Zwei Spielfilme und zwei Dokumentarfilme heute in unseren Filmbesprechungen.



"RÄUBERHÄNDE" Jugendrama von İlker Çatak (Deutschland). Mit Emil von Schönfels, Mekyas Mulugeta, Katharina Behrens u.a. seit 2. September 2021 im Kino. Hier der Trailer:



Ulrikes Filmkritik:
(Auf einem Road-Trip nach Istanbul versuchen zwei Teenager-Jungen, ihre Freundschaft zu retten.)

Janik (Emil von Schönfels) und Samuel (Mekyas Mulugeta) sind beste Freunde, die wie Brüder aufgewachsen sind. Sie sind gerade dabei ihr Abi zu machen. Während Janik perfekte Eltern hat, hütet Samuel ein Geheimnis. Er schämt sich seiner alkoholkranken Mutter. Janiks Eltern haben Samuel wie einen Sohn, bei sich zu Hause aufgenommen. Samuel, weiß im Gegensatz zu Janik, genau, was er will: So schnell wie möglich, weg von seiner ständig zugedröhnten und lebensuntüchtigen Mutter. Janik sehnt sich nach Chaos und Samuel nach Ordnung. In ihrer gemeinsamen Gartenlaube “Stanbul“ schmieden die beiden Zukunftspläne. Nach dem Abitur wollen sie einen Roadtrip nach Istanbul machen, wo angeblich Samuels Vater wohnt und Janik will dem bürgerlichen Leben und dem, was seine Eltern von ihm erwarten, entfliehen. Auch wenn beide unterschiedliche Meinungen haben und sich gerne kabbeln, zerreißt so schnell nichts ihre tiefe Freundschaft.

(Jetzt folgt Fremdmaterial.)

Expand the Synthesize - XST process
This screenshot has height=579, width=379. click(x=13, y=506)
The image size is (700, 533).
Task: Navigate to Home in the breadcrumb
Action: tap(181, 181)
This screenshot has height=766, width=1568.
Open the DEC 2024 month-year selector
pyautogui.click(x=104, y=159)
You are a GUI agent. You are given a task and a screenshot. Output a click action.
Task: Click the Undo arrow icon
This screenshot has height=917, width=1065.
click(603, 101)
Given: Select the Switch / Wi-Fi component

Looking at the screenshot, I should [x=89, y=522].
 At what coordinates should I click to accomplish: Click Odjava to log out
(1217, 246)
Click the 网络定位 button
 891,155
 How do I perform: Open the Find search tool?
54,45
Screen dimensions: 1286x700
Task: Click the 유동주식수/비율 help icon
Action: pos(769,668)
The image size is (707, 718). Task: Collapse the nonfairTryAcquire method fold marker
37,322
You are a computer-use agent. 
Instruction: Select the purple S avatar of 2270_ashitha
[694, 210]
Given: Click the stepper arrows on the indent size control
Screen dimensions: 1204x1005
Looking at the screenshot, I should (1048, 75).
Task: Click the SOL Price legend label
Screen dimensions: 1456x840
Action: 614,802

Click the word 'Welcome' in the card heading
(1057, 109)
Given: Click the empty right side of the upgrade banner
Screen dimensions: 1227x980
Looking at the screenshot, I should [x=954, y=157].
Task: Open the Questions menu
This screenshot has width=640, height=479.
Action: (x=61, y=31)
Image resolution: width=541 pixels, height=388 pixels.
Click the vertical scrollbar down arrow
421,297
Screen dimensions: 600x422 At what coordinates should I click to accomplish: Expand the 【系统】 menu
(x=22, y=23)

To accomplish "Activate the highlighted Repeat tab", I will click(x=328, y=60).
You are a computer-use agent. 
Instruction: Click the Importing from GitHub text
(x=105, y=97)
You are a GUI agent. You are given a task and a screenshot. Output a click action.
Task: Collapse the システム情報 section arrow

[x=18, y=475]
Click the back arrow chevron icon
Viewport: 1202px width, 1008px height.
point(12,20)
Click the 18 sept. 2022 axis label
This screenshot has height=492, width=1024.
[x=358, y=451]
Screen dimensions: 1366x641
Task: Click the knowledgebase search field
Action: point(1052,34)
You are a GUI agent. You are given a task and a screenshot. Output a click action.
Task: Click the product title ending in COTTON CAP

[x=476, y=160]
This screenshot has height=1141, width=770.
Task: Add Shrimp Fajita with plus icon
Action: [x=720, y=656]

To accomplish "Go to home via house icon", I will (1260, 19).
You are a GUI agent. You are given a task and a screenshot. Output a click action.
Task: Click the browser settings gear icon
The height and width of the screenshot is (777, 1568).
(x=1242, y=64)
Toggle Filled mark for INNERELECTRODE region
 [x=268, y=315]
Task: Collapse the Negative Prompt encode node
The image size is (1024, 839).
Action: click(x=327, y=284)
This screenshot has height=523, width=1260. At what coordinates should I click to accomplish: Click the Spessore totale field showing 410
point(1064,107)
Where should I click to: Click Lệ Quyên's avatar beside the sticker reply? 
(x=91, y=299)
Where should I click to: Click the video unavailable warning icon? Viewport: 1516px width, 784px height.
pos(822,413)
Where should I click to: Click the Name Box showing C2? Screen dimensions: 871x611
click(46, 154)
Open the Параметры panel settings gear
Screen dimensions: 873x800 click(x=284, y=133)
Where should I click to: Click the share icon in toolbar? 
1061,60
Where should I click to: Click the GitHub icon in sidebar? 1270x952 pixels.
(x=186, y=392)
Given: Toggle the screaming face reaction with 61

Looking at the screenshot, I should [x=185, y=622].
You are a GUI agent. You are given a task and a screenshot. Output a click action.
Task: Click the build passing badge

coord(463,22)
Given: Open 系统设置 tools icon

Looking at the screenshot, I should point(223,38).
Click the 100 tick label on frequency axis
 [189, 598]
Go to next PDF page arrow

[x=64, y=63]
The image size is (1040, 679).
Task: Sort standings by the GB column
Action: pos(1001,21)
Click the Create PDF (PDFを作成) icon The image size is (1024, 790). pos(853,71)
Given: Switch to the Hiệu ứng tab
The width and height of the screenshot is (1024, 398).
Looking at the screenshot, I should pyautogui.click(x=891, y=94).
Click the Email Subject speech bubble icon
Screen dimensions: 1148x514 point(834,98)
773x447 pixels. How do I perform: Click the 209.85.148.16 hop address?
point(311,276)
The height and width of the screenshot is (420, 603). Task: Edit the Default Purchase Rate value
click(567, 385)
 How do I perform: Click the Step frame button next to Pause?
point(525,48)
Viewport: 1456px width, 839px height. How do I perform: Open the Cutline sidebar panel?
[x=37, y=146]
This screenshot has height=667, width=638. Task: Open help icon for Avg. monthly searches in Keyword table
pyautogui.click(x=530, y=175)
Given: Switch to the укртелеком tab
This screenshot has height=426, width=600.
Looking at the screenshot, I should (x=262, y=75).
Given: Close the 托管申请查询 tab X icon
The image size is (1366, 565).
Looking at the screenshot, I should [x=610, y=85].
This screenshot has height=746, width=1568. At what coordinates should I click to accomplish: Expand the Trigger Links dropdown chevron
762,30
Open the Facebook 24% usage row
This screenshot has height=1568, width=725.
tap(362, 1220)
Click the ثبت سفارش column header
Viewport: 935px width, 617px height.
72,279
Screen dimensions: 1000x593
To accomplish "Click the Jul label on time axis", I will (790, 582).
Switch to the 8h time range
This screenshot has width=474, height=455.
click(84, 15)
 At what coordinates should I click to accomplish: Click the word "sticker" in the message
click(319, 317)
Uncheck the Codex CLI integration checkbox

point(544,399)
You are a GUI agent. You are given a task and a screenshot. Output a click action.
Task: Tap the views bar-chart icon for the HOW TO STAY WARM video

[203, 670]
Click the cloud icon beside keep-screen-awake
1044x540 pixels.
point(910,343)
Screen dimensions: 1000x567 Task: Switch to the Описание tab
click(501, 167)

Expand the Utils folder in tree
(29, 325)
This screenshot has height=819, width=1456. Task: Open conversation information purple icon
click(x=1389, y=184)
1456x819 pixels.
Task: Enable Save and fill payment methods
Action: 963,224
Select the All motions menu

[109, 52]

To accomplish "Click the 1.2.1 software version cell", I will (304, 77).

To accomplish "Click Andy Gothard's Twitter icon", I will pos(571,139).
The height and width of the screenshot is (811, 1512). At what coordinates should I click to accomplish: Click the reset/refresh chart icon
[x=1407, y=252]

Samuel: „Komm, wir hauen ab und lassen den ganzen Scheiß hinter uns“.

Doch kurz vor ihrer Abreise wird ihre Freundschaft auf eine harte Probe gestellt. Zwischen Janik und Samuels Mutter Irene (Katharina Behrends) kommt es zu einer unverzeihlichen Begegnung. Samuel ist tief verletzt. Hals über Kopf treten sie ihre Reise, die Neuanfang und Spurensuche zugleich ist, trotzdem an. Doch die verläuft nun anders als geplant.

Mit „Räuberhände“ hat Ilker Çatak („Es gilt das gesprochene Wort“) den Erfolgsroman von Finn-Ole Heinrich verfilmt. Das Buch avancierte nach seiner Erstveröffentlichung 2007 zum Bestseller, gilt heute an vielen Schulen als Pflichtlektüre und wurde in seiner Bühnenfassung am Hamburger Thalia Theater über 100 mal aufgeführt.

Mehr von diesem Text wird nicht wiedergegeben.